(Records from a dataset)
•••••

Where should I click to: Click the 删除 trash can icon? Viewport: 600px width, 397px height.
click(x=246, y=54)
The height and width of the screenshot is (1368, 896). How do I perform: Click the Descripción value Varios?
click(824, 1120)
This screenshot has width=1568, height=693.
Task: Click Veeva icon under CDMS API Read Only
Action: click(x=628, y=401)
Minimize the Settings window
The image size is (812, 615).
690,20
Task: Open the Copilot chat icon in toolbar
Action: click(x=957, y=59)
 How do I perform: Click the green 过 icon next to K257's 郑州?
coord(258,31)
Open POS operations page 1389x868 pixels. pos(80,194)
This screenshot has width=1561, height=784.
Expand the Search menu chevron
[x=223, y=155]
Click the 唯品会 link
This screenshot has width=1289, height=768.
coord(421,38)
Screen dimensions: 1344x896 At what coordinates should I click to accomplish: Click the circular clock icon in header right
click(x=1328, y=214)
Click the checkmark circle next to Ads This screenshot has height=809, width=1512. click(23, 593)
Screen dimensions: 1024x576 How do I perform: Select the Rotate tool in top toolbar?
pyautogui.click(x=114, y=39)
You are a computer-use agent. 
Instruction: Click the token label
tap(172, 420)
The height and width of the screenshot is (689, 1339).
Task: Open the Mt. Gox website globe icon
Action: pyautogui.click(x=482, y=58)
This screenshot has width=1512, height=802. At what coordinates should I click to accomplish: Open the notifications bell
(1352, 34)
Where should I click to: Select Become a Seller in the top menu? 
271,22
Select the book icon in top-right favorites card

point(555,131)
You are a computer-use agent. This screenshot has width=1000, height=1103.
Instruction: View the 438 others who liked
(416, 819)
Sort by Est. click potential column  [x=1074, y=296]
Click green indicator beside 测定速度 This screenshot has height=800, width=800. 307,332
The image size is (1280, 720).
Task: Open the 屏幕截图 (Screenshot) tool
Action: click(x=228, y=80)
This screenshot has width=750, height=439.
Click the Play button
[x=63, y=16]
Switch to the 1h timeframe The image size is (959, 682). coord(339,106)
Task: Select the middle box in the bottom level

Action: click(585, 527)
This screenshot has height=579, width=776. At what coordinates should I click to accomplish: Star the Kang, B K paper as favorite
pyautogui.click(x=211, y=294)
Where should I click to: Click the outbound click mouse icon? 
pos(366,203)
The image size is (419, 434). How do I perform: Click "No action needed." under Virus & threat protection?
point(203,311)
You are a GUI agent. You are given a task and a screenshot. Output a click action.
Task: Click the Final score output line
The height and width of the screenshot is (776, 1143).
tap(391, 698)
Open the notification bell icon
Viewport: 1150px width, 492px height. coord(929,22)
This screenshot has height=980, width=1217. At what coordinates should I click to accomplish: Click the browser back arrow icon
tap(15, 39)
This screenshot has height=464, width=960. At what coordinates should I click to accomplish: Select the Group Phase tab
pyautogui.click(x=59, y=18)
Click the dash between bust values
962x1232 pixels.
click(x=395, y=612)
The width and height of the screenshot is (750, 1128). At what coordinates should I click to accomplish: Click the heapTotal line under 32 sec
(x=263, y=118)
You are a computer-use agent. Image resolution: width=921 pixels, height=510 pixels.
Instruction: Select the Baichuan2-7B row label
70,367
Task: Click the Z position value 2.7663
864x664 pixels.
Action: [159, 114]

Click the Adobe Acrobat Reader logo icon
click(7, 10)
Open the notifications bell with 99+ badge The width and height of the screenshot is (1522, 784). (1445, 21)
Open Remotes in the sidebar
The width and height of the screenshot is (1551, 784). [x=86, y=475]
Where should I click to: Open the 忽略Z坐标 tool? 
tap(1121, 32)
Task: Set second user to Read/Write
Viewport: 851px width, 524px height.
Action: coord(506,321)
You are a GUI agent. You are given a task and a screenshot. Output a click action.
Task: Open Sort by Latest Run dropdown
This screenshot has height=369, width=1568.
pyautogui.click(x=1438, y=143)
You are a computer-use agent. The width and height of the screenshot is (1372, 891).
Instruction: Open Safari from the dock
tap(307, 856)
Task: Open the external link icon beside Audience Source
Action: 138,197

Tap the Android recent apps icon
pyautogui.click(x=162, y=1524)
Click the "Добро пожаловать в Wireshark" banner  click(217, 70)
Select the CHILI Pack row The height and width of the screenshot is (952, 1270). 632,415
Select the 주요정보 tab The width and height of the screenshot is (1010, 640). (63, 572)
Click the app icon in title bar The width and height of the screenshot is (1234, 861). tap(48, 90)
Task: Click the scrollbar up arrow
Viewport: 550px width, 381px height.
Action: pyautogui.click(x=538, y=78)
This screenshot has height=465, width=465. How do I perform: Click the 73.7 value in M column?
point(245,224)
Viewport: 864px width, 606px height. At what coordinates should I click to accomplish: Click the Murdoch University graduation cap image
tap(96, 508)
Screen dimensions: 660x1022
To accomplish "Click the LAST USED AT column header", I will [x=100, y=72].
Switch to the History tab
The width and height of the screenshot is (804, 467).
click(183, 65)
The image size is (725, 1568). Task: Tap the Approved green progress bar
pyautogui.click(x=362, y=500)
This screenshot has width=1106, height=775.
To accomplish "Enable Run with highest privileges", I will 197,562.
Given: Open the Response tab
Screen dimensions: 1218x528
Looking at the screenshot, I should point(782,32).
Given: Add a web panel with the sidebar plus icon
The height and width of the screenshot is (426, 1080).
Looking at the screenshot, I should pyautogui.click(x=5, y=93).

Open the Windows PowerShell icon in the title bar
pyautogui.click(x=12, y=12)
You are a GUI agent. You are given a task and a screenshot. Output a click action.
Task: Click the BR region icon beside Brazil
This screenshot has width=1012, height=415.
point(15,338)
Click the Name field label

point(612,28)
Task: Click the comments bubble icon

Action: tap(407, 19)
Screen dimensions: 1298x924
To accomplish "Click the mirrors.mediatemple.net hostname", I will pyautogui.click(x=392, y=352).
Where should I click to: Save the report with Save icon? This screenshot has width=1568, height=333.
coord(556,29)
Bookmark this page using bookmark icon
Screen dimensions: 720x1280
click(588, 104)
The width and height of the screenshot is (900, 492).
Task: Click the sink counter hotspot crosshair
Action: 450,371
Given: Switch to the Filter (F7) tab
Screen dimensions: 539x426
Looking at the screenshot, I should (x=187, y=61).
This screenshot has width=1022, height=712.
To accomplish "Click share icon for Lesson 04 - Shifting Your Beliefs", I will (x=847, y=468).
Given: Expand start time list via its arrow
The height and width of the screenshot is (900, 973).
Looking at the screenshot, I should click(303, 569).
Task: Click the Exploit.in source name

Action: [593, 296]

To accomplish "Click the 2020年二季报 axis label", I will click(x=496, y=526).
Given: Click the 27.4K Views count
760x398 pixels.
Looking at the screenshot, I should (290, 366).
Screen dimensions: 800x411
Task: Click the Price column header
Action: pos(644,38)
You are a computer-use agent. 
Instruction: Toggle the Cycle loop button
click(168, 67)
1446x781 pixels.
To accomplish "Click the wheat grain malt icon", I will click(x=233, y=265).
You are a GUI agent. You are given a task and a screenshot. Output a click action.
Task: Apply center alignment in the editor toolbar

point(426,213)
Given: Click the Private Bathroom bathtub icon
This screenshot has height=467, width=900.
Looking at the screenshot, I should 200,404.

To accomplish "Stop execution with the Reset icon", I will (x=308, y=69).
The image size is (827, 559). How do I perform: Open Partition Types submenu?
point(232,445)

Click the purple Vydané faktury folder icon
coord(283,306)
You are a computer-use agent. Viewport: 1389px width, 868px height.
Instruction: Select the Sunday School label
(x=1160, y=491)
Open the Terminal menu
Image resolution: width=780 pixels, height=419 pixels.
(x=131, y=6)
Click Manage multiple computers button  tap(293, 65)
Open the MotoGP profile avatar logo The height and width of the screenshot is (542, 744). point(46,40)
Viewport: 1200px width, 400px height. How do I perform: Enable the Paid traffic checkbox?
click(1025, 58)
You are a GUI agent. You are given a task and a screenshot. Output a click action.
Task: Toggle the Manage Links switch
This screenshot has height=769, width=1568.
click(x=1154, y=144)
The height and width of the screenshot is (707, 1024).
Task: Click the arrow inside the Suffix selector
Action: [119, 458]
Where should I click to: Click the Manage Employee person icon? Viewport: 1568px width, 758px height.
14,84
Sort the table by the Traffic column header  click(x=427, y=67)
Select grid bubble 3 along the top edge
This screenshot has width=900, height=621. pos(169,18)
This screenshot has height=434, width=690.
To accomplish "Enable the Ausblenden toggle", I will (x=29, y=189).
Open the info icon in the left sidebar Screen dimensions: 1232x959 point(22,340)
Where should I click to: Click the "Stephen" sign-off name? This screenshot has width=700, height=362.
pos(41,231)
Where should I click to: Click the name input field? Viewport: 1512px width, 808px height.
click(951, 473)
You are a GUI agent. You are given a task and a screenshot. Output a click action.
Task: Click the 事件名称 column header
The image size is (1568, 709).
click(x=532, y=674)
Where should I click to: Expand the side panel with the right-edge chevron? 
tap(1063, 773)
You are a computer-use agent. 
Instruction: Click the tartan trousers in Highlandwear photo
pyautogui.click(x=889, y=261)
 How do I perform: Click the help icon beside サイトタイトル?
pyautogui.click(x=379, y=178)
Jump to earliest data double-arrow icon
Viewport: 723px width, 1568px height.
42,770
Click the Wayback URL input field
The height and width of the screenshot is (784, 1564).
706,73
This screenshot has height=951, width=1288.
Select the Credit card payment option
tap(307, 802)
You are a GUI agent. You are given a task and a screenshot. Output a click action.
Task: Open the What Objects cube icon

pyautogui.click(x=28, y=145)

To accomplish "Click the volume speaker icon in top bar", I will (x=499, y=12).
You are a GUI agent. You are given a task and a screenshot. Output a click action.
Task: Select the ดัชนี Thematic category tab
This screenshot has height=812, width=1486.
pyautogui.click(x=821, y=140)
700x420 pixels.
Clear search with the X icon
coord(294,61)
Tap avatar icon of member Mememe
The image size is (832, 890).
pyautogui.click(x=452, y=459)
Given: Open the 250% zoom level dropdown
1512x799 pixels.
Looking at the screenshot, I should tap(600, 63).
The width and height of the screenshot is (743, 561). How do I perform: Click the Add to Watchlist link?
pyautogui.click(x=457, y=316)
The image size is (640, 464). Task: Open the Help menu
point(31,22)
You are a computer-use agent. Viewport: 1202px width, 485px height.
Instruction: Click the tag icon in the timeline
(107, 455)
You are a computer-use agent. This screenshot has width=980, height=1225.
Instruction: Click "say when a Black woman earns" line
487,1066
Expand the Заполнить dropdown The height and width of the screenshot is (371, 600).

•••••

**Action item**
Count up the lines above in which the word "Sort" appears, and give nothing but that count.

**Answer box**
3